=== Section Start ===

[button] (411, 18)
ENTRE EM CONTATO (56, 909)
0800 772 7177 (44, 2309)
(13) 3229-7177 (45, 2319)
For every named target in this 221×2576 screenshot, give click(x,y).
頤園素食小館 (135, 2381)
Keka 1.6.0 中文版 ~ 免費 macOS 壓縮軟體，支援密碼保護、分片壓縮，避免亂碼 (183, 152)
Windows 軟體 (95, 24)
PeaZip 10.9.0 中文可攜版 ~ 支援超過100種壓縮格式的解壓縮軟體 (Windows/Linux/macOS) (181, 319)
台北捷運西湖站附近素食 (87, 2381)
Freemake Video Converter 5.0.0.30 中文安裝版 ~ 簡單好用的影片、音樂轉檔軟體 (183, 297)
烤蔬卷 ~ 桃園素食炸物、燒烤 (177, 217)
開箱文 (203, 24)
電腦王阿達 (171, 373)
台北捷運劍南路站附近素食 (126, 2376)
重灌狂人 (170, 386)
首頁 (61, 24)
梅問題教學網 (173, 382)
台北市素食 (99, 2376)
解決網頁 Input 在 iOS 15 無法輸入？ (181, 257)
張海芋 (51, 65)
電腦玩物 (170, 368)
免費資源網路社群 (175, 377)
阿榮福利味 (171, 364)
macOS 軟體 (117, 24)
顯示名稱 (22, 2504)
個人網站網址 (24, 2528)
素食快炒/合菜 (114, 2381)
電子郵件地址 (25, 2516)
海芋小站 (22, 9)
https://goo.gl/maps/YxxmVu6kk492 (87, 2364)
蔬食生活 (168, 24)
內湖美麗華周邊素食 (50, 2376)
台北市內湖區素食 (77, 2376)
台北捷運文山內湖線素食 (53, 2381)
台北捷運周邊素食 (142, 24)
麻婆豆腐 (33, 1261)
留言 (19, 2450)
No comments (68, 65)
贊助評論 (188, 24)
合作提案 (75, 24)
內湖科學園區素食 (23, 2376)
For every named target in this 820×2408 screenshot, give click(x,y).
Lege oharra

=== Section End ===

Exercise aim: Give an exact copy of the lines above from the line with "ENTRE EM CONTATO (56, 909)" up to and including the line with "Freemake Video Converter", and leave everything else out.

Result of this exercise:
ENTRE EM CONTATO (56, 909)
0800 772 7177 (44, 2309)
(13) 3229-7177 (45, 2319)
For every named target in this 221×2576 screenshot, give click(x,y).
頤園素食小館 (135, 2381)
Keka 1.6.0 中文版 ~ 免費 macOS 壓縮軟體，支援密碼保護、分片壓縮，避免亂碼 (183, 152)
Windows 軟體 (95, 24)
PeaZip 10.9.0 中文可攜版 ~ 支援超過100種壓縮格式的解壓縮軟體 (Windows/Linux/macOS) (181, 319)
台北捷運西湖站附近素食 (87, 2381)
Freemake Video Converter 5.0.0.30 中文安裝版 ~ 簡單好用的影片、音樂轉檔軟體 (183, 297)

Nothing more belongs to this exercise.